Great White chronology
| The Best of Great White: 1986–1992 (1993) | Sail Away (1994) | Stage (1995) |

= Sail Away (Great White album) =

Sail Away is the seventh studio album by American hard rock band Great White, released in 1994. It was a much mellower effort, dominated by acoustic guitars and laid back performances. Clarence Clemons of the E Street Band plays the sax solo on "Gone with the Wind". This is the band's first and only recording with bassist Teddy Cook, as well as their first release for Zoo Entertainment. The original issue came with a bonus CD entitled Anaheim Live.
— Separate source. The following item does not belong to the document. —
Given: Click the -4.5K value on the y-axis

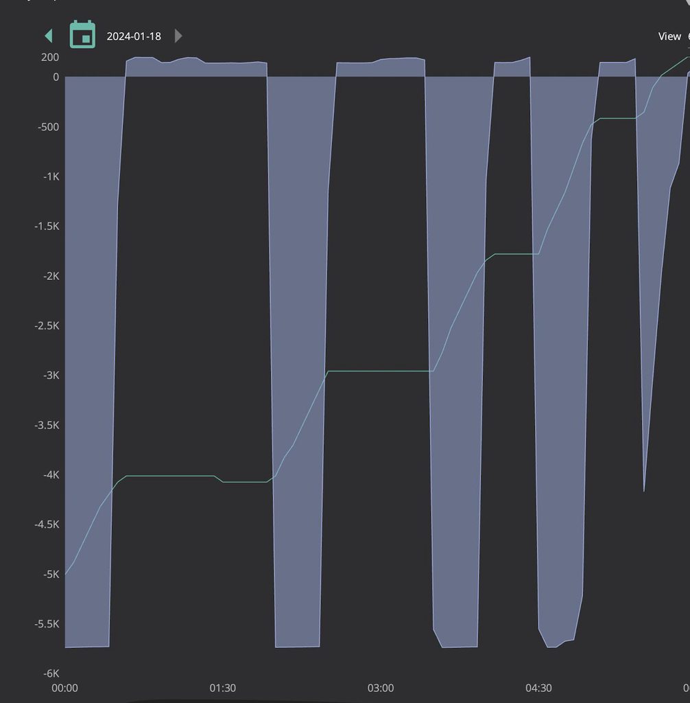Looking at the screenshot, I should coord(47,525).

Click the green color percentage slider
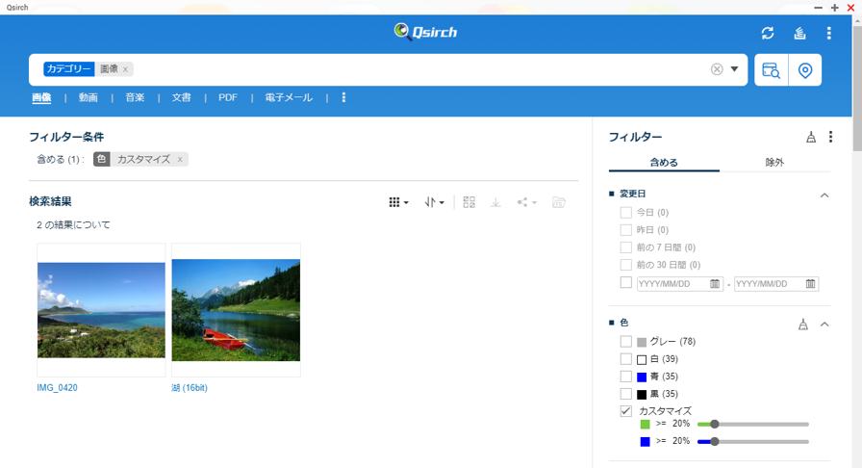(x=752, y=424)

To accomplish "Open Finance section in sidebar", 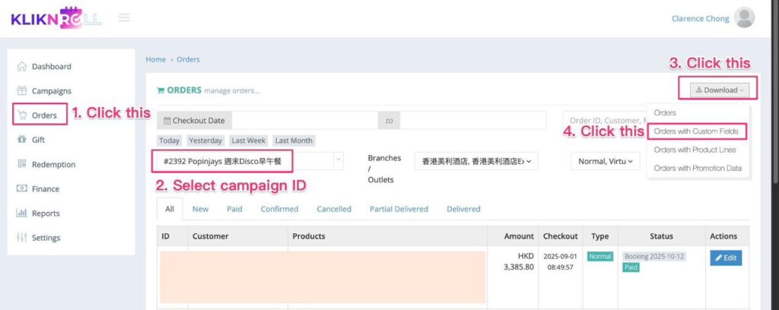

Though these CD's state that the bonus disc was part of a limited edition pressing, no other pressings on CD were made without Anaheim Live, likely because of the poor sales of the album.

Professional ratings
Review scores
| Source | Rating |
| AllMusic | Star |
| Collector's Guide to Heavy Metal | 4/10 |

== Track listing ==

| No. | Title | Writer(s) | Length |
|---|---|---|---|
| 1. | "A Short Overture" | Mark Kendall, Michael Lardie, Tony Montana, Alan Niven, Jack Russell | 0:37 |
| 2. | "Mother's Eyes" | Teddy Cook, Niven, Russell | 3:34 |
| 3. | "Cryin'" | Kendall, Lardie, Niven, Russell | 4:39 |
| 4. | "Momma Don't Stop" | Cook, Lardie, Niven | 3:46 |
| 5. | "Alone" | Kendall, Lardie, Niven, Russell | 5:43 |
| 6. | "All Right" | Lardie, Niven | 4:33 |
| 7. | "Sail Away" | Kendall, Niven | 4:47 |
| 8. | "Gone with the Wind" | Lardie, Niven | 5:01 |
| 9. | "Livin' In The U.S.A." | Lardie, Niven, Russell | 5:32 |
| 10. | "If I Ever Saw A Good Thing" | Tony Joe White | 4:23 |
| Total length: |  |  | 42:35 |

== Anaheim Live track listing ==
Recorded on the Westwood One Mobile, July 24, 1993, at the Celebrity Theatre in Anaheim, California.
Engineered by Biff Dawes, Doug Field, Phillip Kneebone & Dennis Mays.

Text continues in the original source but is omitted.